Cette étape des réparations est humainement un passage obligé si l’on veut aborder la question de l’humain -humain et non ennemi- où il n’y a plus aucune raison de penser l’autre en termes de hiérarchisation et si l’on veut que les relations internationales ne soient plus hégémoniques mais respectueuses d’un droit international qui ne soit ni déstructuré ni délégitimé par ceux qui se considèrent maîtres du monde. 

On voit bien, dès lors, que les réparations sont un processus politique qui force à analyser les éléments fondateurs du capitalisme et de la mondialisation et de leurs conséquences  sur les personnes racialisées. Si ces étapes sont disqualifiées, comme il y a une forte tendance à le faire, il y a fort à parier que ni l’éducation, ni les dates anniversaire ni les balades décoloniales ne suffiront à délégitimer politiquement le racisme structurel.

L’idéologie basée sur le racisme structurel continuera à irriguer les rapports sociaux, culturels, économiques, militaires, et environnementaux. On doit bien appréhender que l’on est passé du Code noir à celui de l’Indigénat puis aux accords de commerce iniques ou des accords militaires qui permettent à des puissances étrangères d’occuper des terres pour y établir leurs bases militaires sans que cela soit remis en cause, sauf par ceux qui en sont victimes.

La « clôture » de la séquence de la mise en esclavage, parce que les profits attendus ne fournissaient plus ce que les Etats et les esclavagistes espéraient, a ouvert les portes à la colonisation, suite logique d’un même système. Ce système perdure et particulièrement en ce qui concerne les corps noirs invisibilisés et silencés afin d’obérer toute possibilité de revendication pour leur droit à la dignité mais aussi par l’occupation rampante de l’Afrique.

Pour conclure, si l’on veut mettre fin au racisme structurel et systémique ainsi que le prétendent de nombreux gouvernants ou de responsables d’institutions internationales, il va sérieusement falloir qu’ils acceptent d’interroger les structures de la mondialisation et du capitalisme à la lumière de la race et de la classe surtout qu’à la suite de la crise financière de 2008, on comprend que le capitalisme n’est pas victime d’une crise momentanée mais d’une contradiction interne qui le conduit à son effondrement inexorable. 

Ne peut on légitimement se demander si cette contradiction ne repose pas sur la volonté de laisser dans la zone de Non Êtres des millions de personnes et particulièrement depuis que ceux qui occupent les fonctions de domination ont voulu prouver par la violence et la barbarie qu’ils étaient les seuls à devoir bénéficier des profits tirés du capital ? 

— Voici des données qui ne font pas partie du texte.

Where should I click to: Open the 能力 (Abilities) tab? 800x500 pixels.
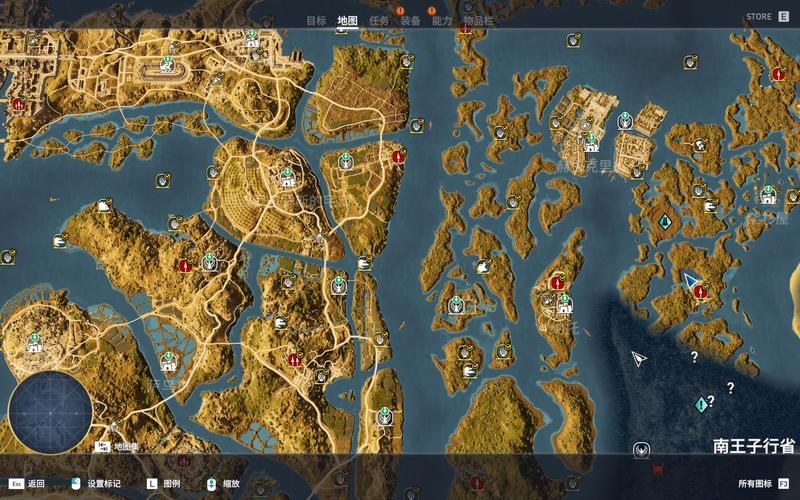[x=442, y=20]
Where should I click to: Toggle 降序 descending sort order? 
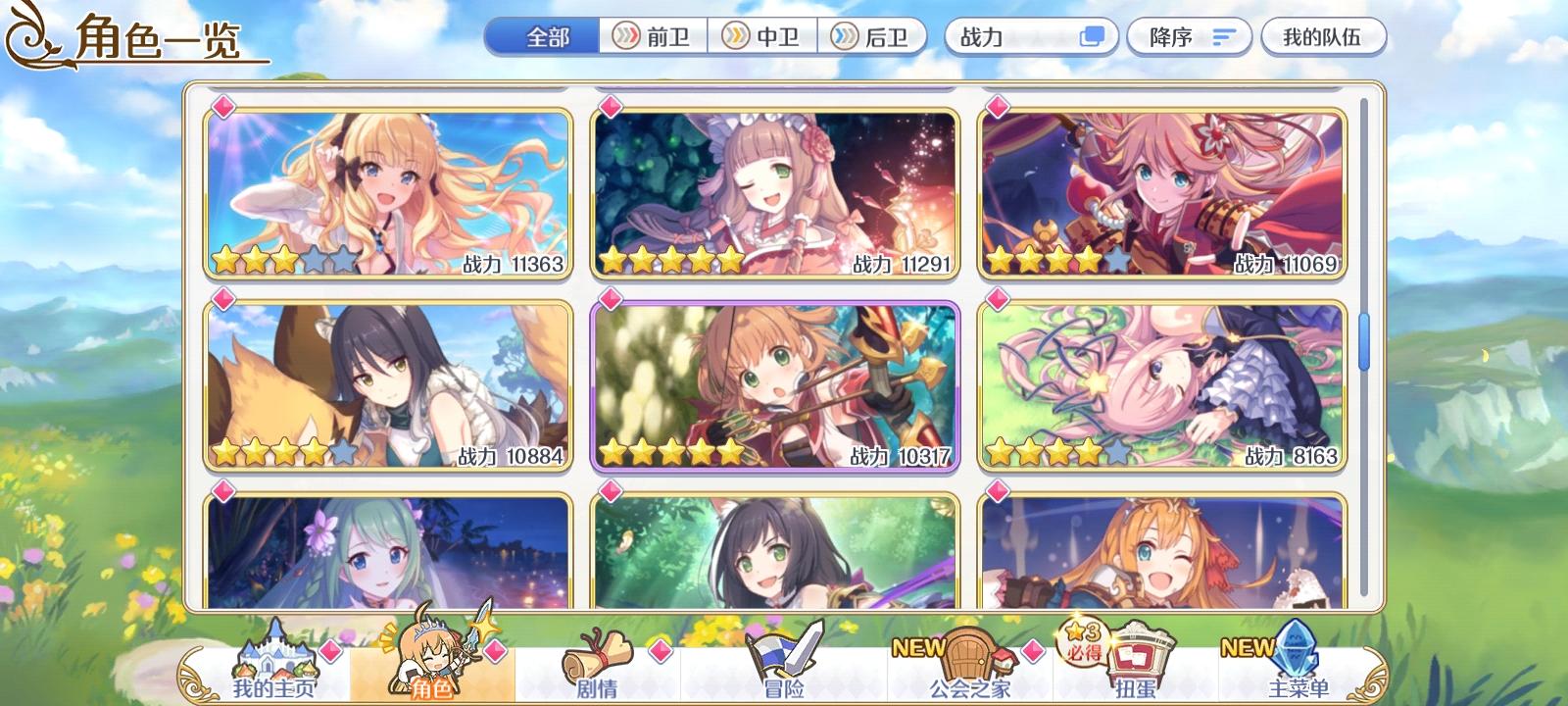click(x=1189, y=34)
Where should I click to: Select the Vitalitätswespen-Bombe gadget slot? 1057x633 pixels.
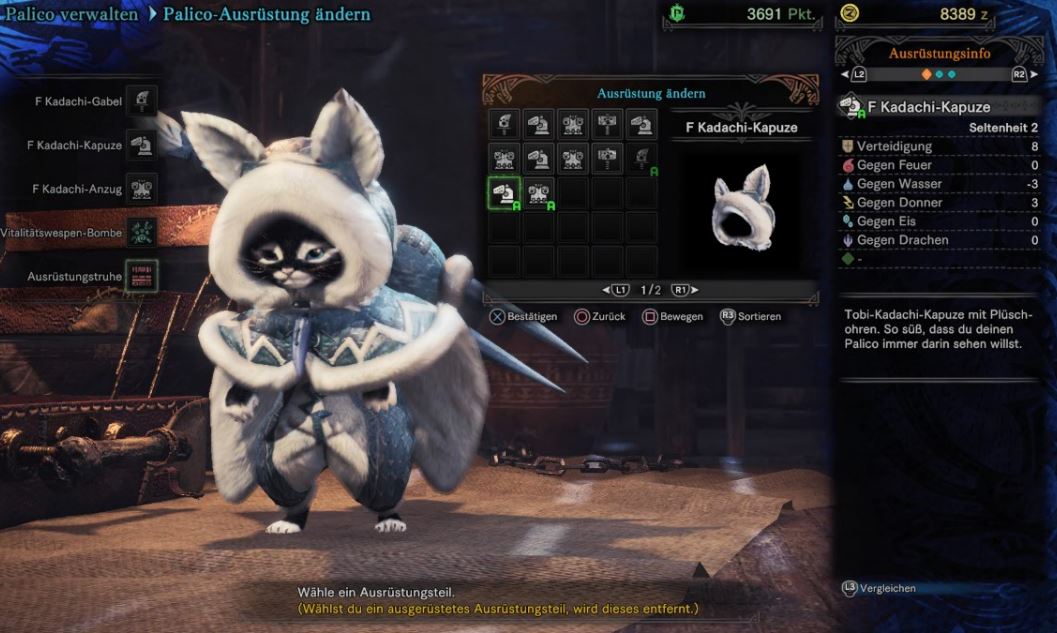(x=141, y=232)
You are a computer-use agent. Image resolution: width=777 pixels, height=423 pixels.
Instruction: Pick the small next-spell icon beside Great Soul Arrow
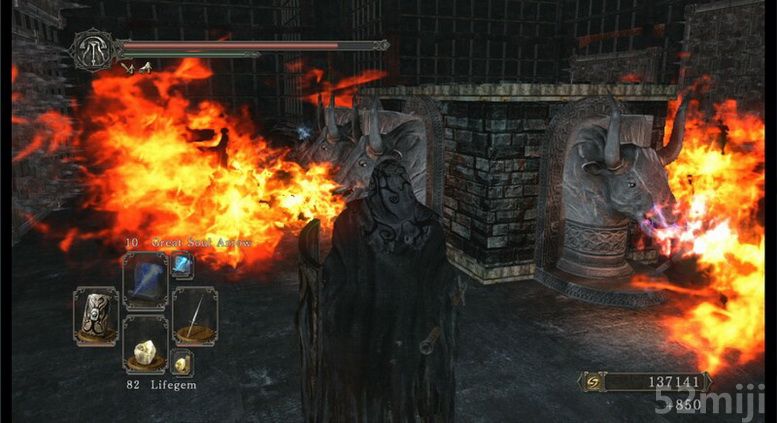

Dans ce contexte, ne peut on aussi s’interroger sur le rôle joué par certains anticapitalistes ou certains altermondialistes qui n’ont jamais interrogé le rôle du capitalisme et de la mondialisation dans la pérennisation du racisme structurel, donc de l’impact du racisme structurel dans le maintien du capitalisme ? On ne pourra construire d’alternative au capitalisme sans s’attaquer aux sources du racisme structurel.

Les revendications des corps noirs à la dignité et à la vie peuvent-elles être suffisantes pour engager les Ethno class Men à se séparer de l’idéologie capitaliste qui ne cessent de maintenir les Non Êtres du côté de la mort ? 

Une question en suspens à laquelle il ne pourra être répondu que si les Africains et les Afro descendants acceptent de s’unir dans une approche décoloniale panafricaniste pour porter la question des réparations politiques et de poser à plat celle d’une humanité humaine où l’universel aura été revisité non à l’aune de la pensée libérale dominante mais à celle de la dignité dans une perspective proprement décoloniale. 

Mais de plus en plus, il semble bien que cet objectif ne pourra être atteint que si l’Afrique continent est libéré du joug colonial qui n’a jamais cessé de l’étrangler dans ses tentacules meurtrières et prédatrices.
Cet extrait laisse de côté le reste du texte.